Pulmonary arterial hypertension (PAH) is a disorder characterized by progressive remodeling of small pulmonary arteries, leading to increased pulmonary vascular resistance, right ventricular failure and premature death (1‐2). Over the past 30 years, significant advancements have been made in the treatment of PAH, including the recent approval of sotatercept, a first‐in‐class fusion protein that acts as a ligand trap for activins and growth differentiation factors, which are key players in the transforming growth factor β (TGF‐β) superfamily (3‐4). Sotatercept improves exercise capacity, as assessed by 6‐min walk distance and World Health Organization (WHO) functional class, reduces pulmonary vascular resistance and NT‐pro brain natriuretic peptide, and improves the simplified French risk score while extending the time to death or nonfatal clinical worsening (3).

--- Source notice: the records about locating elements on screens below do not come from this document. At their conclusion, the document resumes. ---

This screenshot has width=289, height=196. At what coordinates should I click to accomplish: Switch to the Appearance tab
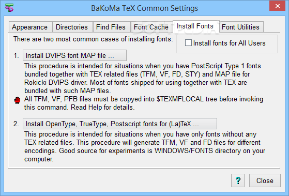pyautogui.click(x=31, y=27)
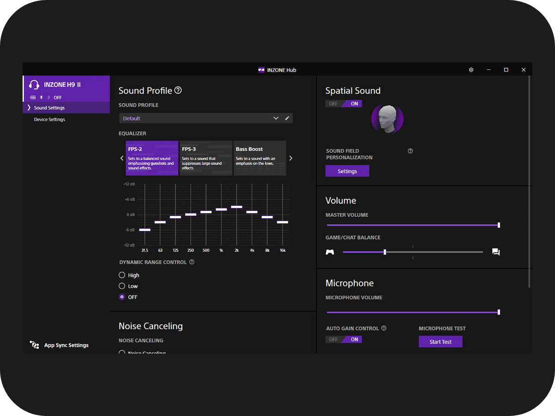The width and height of the screenshot is (555, 416).
Task: Select Low dynamic range control
Action: pyautogui.click(x=122, y=286)
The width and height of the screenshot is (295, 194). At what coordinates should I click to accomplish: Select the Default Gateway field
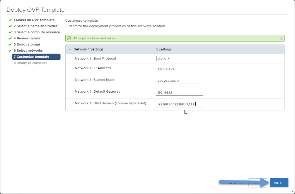179,93
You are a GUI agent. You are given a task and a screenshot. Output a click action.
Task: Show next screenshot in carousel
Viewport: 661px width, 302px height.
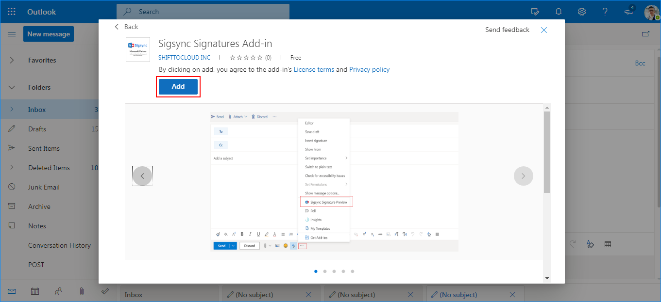tap(523, 176)
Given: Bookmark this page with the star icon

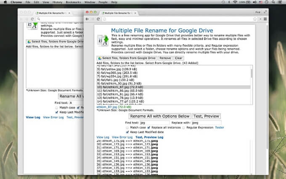Looking at the screenshot, I should (x=255, y=19).
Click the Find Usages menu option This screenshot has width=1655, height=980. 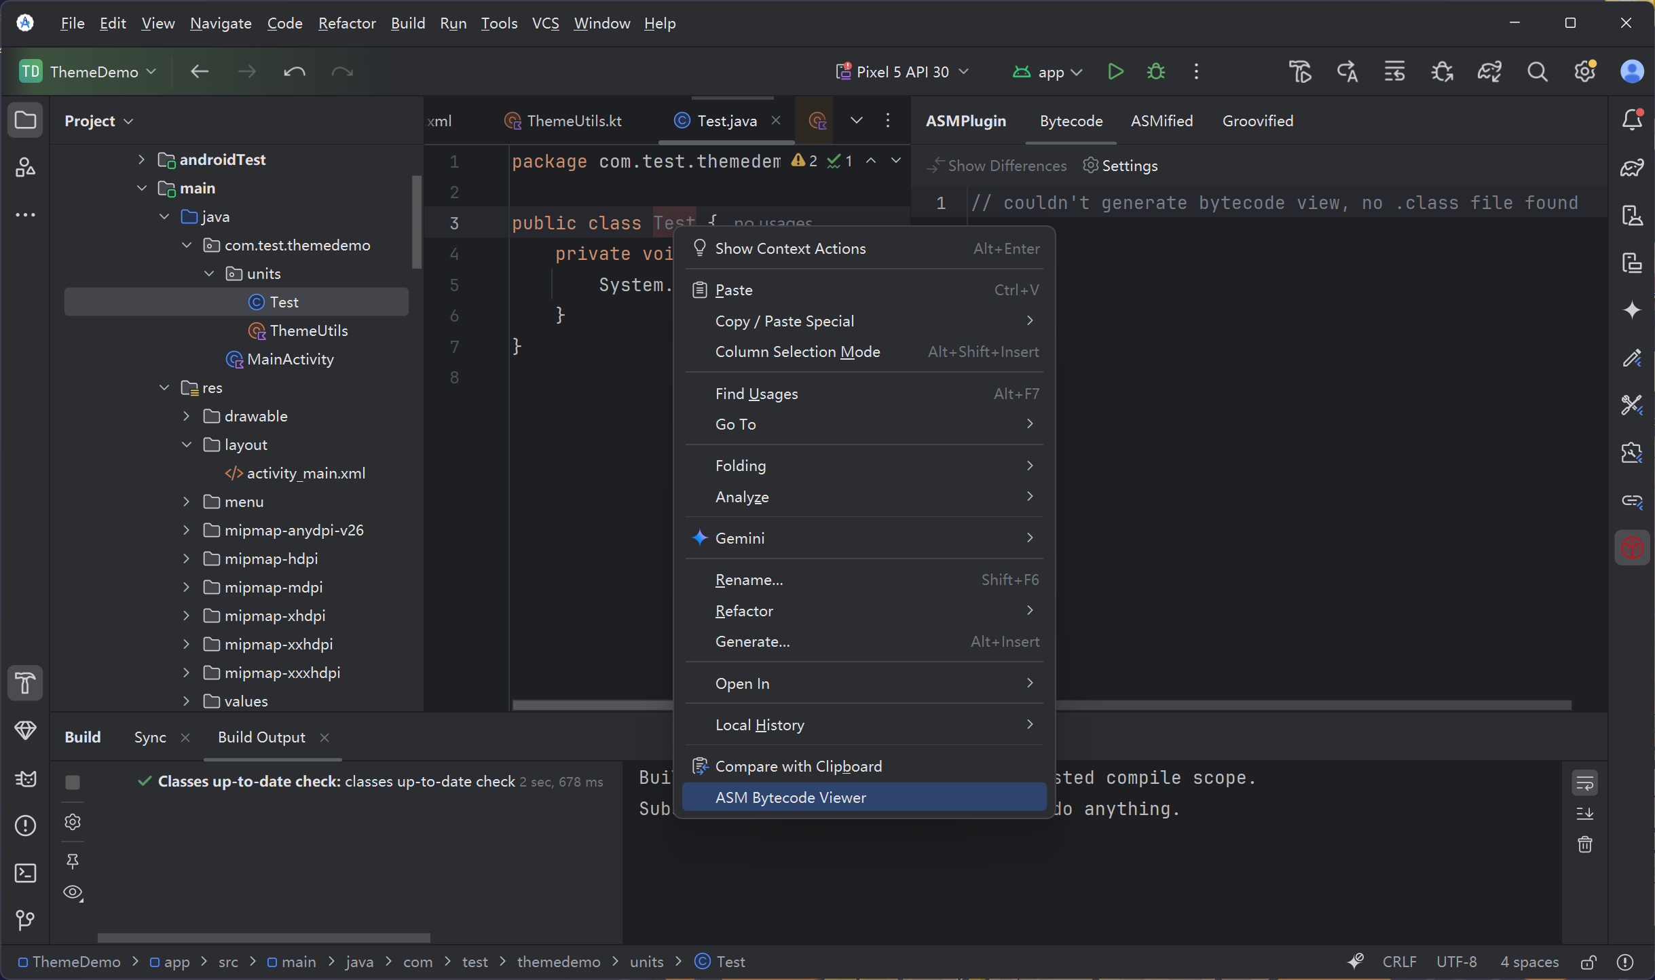click(756, 394)
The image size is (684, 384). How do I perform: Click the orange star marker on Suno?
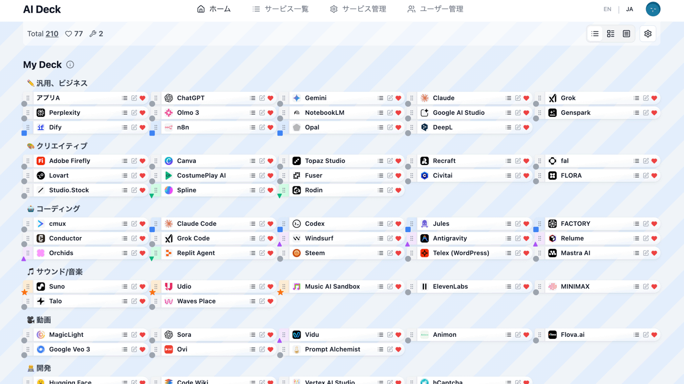[x=25, y=292]
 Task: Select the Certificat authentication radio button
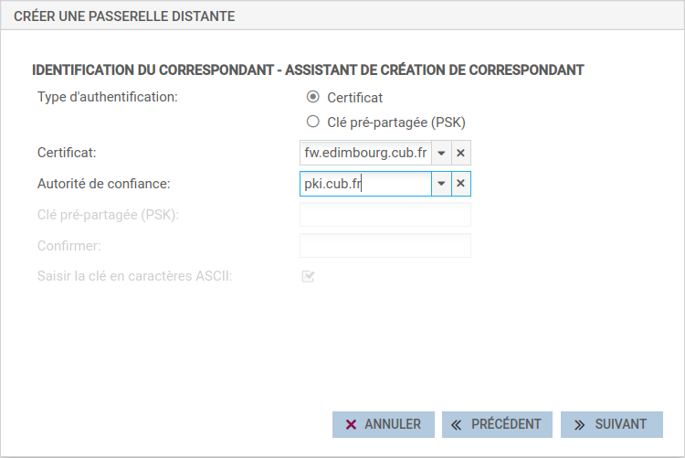tap(313, 97)
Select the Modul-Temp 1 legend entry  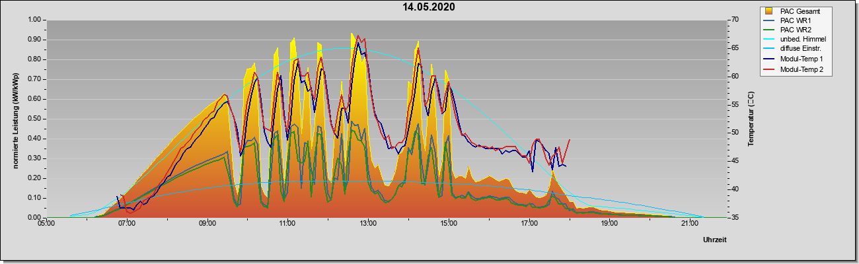[x=794, y=59]
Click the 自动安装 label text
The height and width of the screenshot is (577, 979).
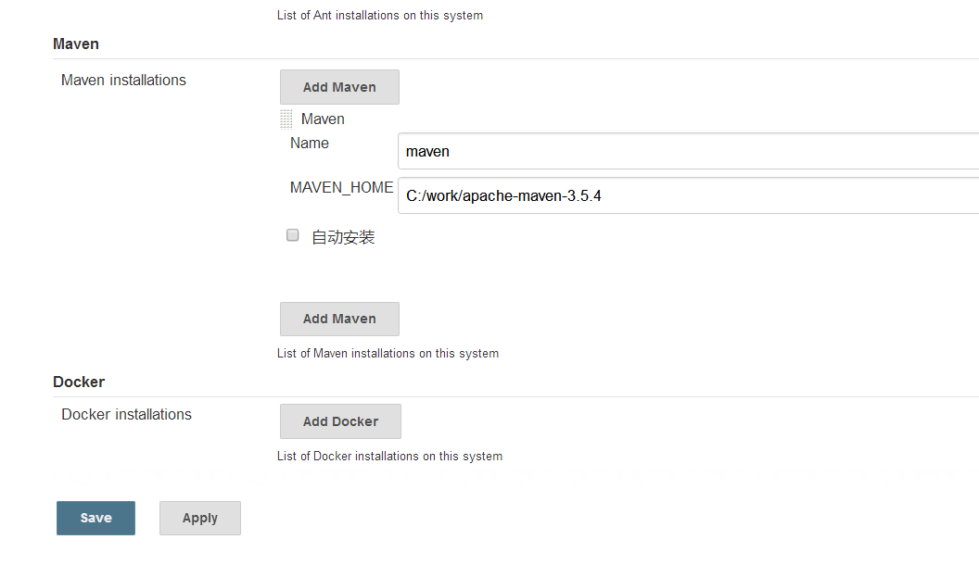pyautogui.click(x=343, y=237)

The 7th World Symposium in pulmonary hypertension recommends the addition of sotatercept as an option in PAH patients who have not achieved low risk despite combination therapy with at least an endothelin receptor antagonist and phosphodiesterase type‐5 inhibitor, in intermediate or high‐risk patients. The STELLAR study of sotatercept in PAH patients demonstrated the efficacy of this medication in patients receiving background therapy (3). In fact, 34% of the patients were on double and 60% of the patients on triple therapy. Interestingly 40% were on prostacyclin infusion therapy (3). Post‐hoc analysis of the stellar study showed a beneficial effect for those on double or triple background PAH therapy as well as those receiving prostacyclin infusion at baseline (1,5). It remains unclear if the addition of sotatercept to other PAH treatments may have unexpected complications. It is possible that by rebalancing the proliferative/antiproliferative effects in the pulmonary circulation, the effect of other treatments for PAH may become excessive, particularly when parenteral prostacyclin is used at high doses. This phenomenon may manifest with the typical characteristics of prostacyclin overdose, including enhanced side effects and high cardiac output heart failure. Hereby we describe a patient with PAH on triple PAH‐specific therapy, who after the initiation of sotatercept developed a large pericardial effusion and high cardiac output heart failure.